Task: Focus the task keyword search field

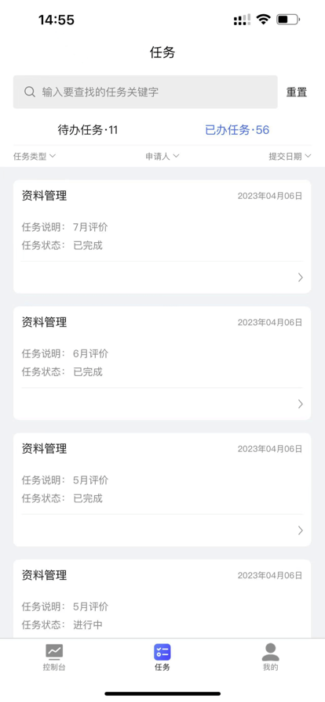Action: pos(145,92)
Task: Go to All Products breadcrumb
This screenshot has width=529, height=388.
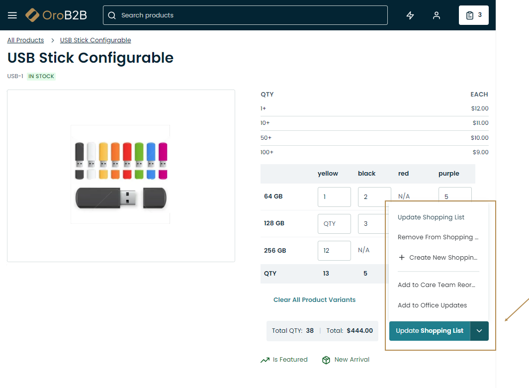Action: 25,40
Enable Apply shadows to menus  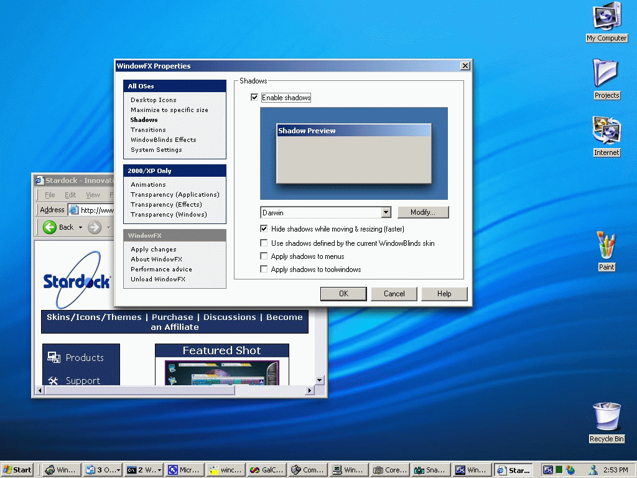264,256
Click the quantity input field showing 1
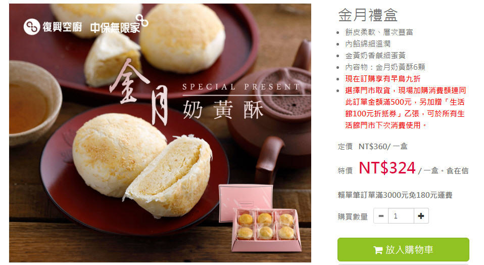Viewport: 484px width, 265px height. (401, 216)
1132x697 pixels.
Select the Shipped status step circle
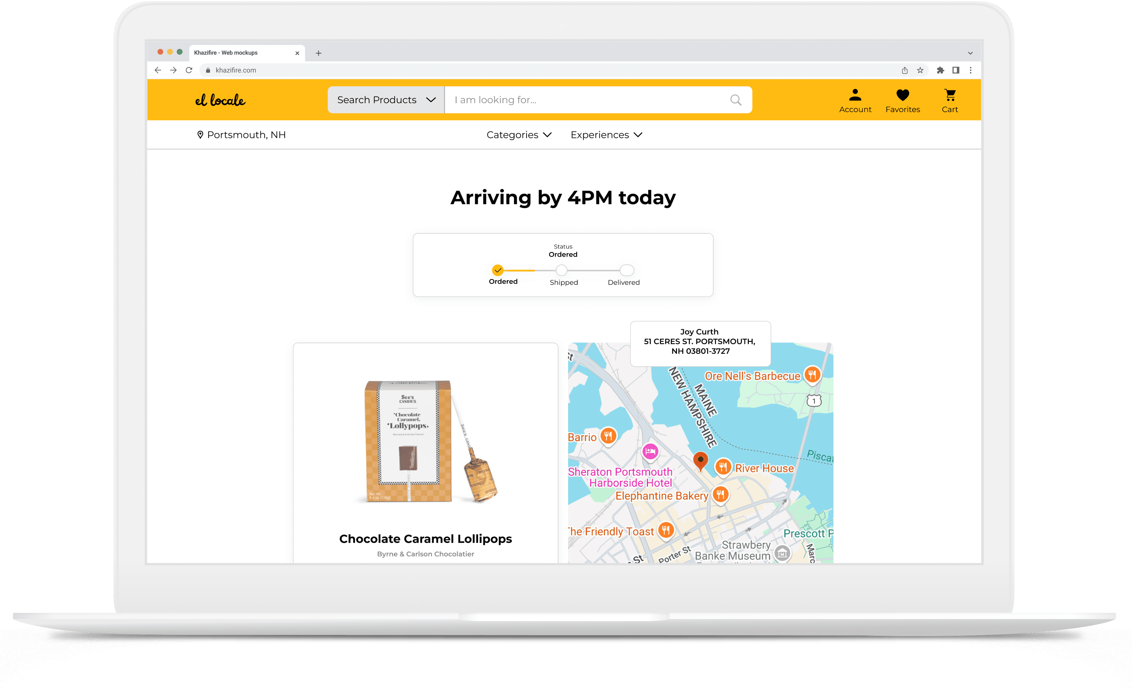click(x=561, y=270)
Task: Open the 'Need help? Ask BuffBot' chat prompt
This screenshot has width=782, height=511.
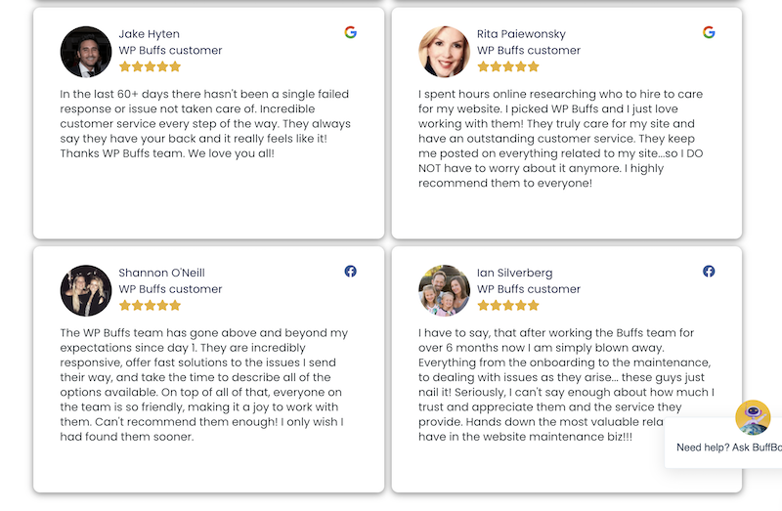Action: (x=728, y=447)
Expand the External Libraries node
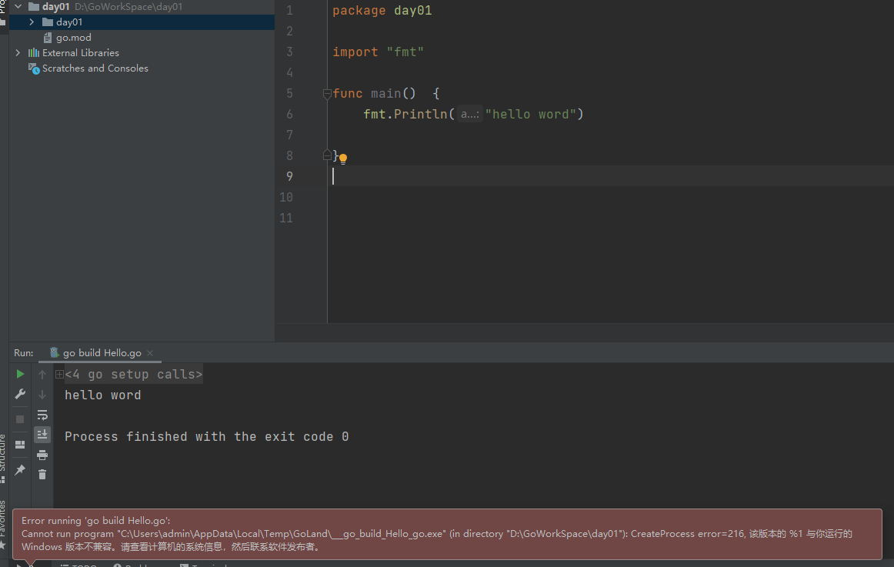The width and height of the screenshot is (894, 567). 18,52
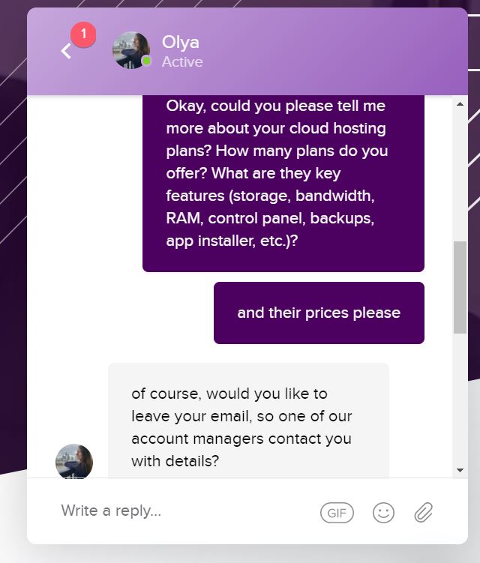Image resolution: width=480 pixels, height=563 pixels.
Task: Click the purple chat header bar
Action: click(x=248, y=51)
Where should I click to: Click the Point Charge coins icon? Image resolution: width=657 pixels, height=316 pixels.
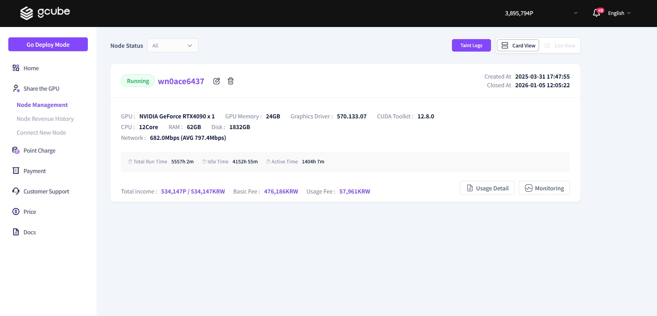coord(16,150)
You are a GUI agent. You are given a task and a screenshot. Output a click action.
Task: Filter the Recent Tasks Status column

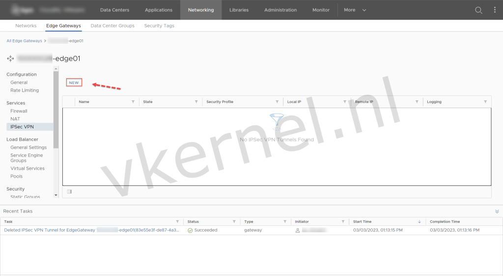tap(234, 222)
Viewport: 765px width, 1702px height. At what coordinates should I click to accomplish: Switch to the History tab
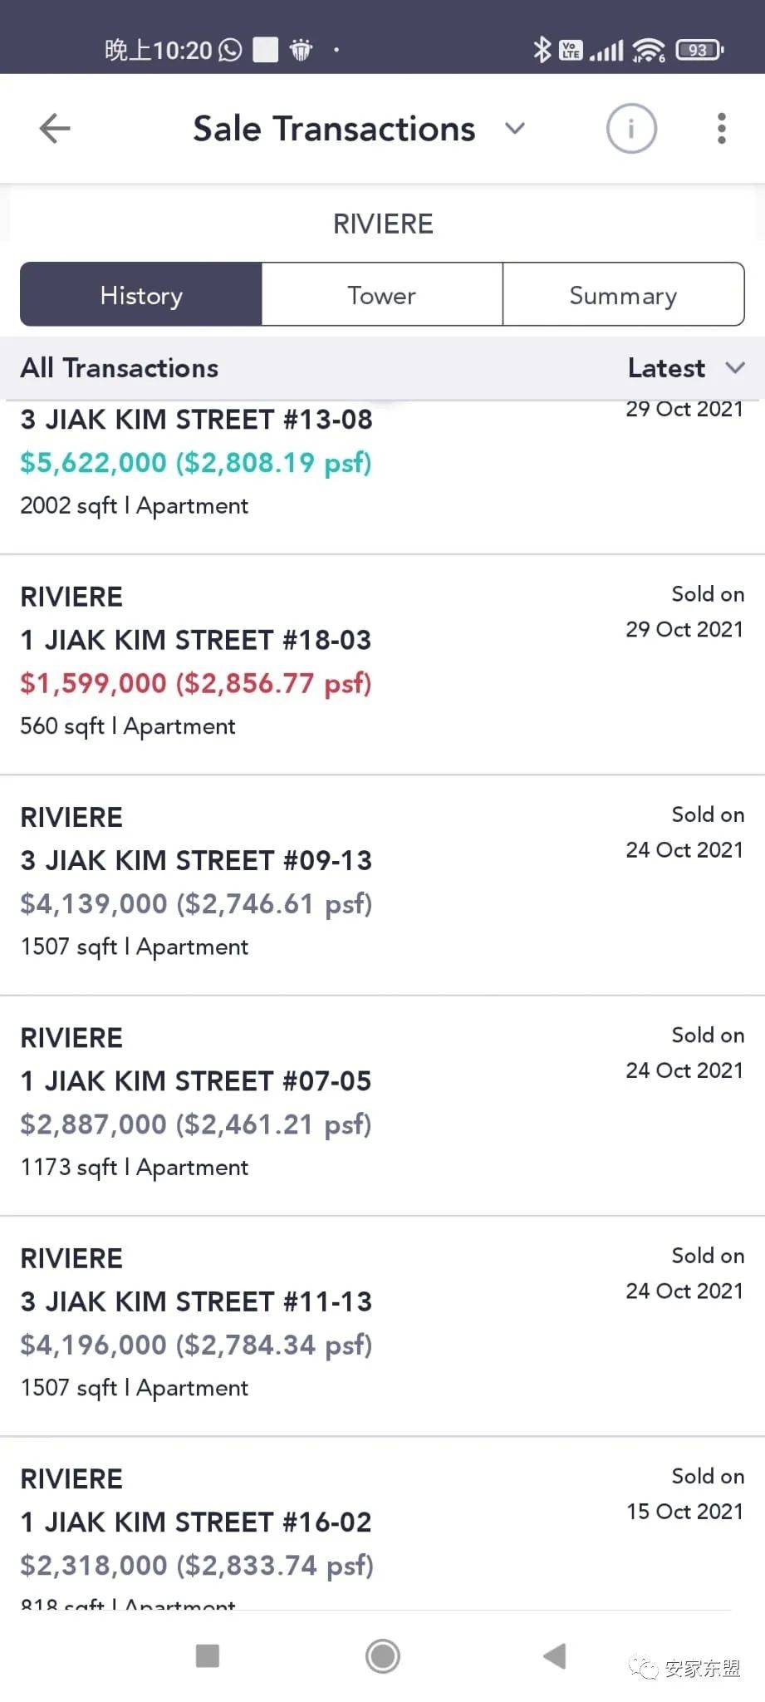click(141, 295)
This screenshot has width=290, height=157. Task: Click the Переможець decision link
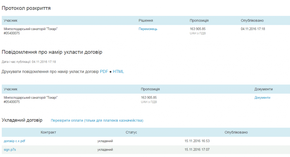point(148,29)
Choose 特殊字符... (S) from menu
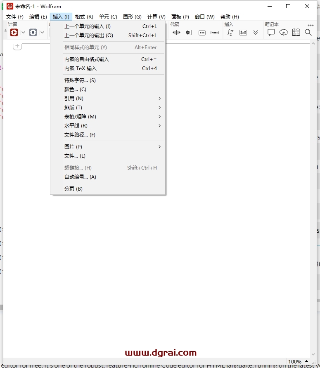320x368 pixels. 80,80
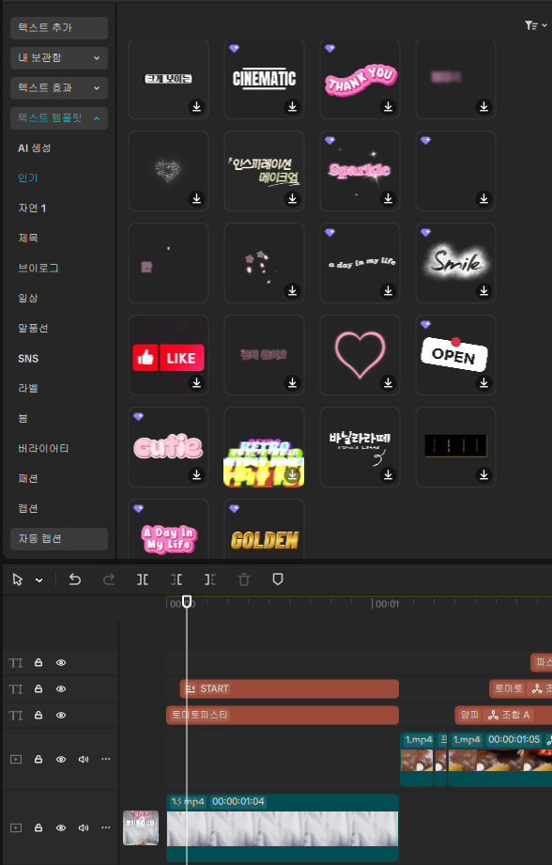Click the 자동 캡션 button
The width and height of the screenshot is (552, 865).
point(59,539)
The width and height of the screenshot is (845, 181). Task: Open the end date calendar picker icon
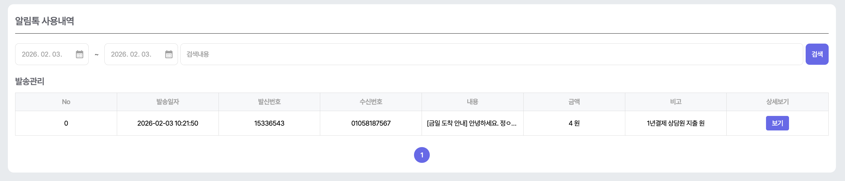169,54

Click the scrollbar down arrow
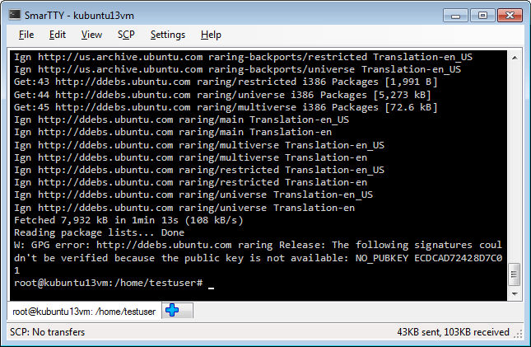click(515, 293)
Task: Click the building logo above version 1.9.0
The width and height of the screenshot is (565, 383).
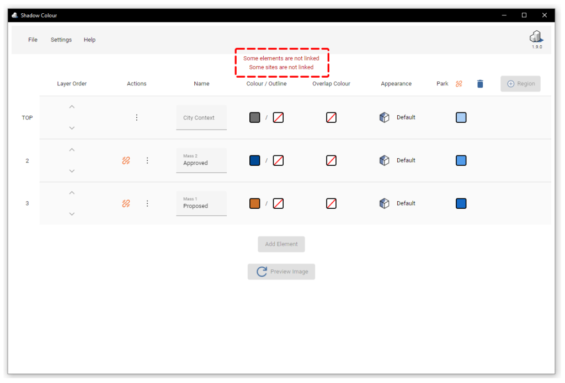Action: pos(536,36)
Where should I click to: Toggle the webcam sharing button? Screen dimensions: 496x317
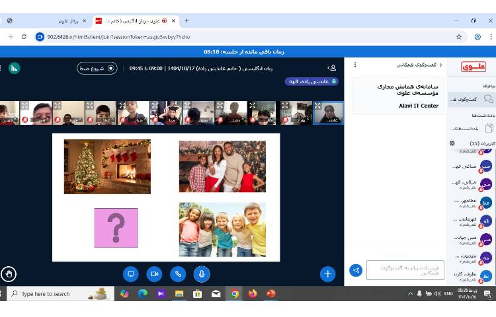(154, 273)
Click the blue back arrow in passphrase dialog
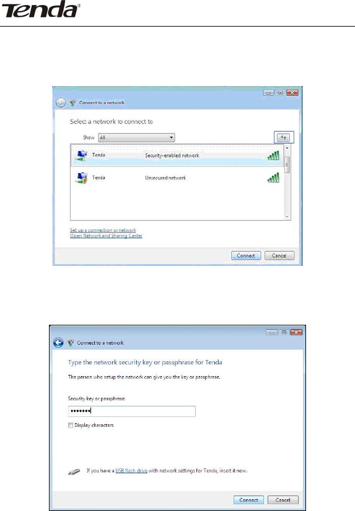 (58, 343)
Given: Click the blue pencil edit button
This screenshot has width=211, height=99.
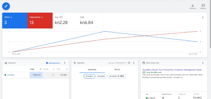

__________________________________________________

→ **Directions**:
Only the lines from the one containing "1132x697 pixels." through the last line of the material should be returned, exactly and without pictures.

→ **Reply to the exercise**:
1132x697 pixels.
Select the Shipped status step circle
click(x=561, y=270)
Task: Open the 'Need help? Ask BuffBot' chat prompt
This screenshot has width=782, height=511.
Action: (x=728, y=447)
Expand the External Libraries node
The width and height of the screenshot is (894, 567). 18,52
Image resolution: width=480 pixels, height=563 pixels.
Task: Click the purple chat header bar
Action: click(x=248, y=51)
Where should I click to: Click the Point Charge coins icon? Image resolution: width=657 pixels, height=316 pixels.
coord(16,150)
You are a GUI agent. You are given a task and a screenshot. Output a click action.
Task: Filter the Recent Tasks Status column

tap(234, 222)
Viewport: 765px width, 1702px height. At what coordinates should I click to accomplish: Switch to the History tab
click(141, 295)
This screenshot has width=290, height=157. Task: Click the Переможець decision link
point(148,29)
Choose 特殊字符... (S) from menu
320x368 pixels. 80,80
Click the 자동 캡션 button
The width and height of the screenshot is (552, 865).
point(59,539)
The width and height of the screenshot is (845, 181). Task: Open the end date calendar picker icon
169,54

Click the scrollbar down arrow
click(515, 293)
Task: Click the building logo above version 1.9.0
The width and height of the screenshot is (565, 383).
Action: pos(536,36)
Where should I click to: Toggle the webcam sharing button? Screen dimensions: 496x317
(154, 273)
Click the blue back arrow in passphrase dialog
 (58, 343)
Given: Click the blue pencil edit button
This screenshot has width=211, height=99.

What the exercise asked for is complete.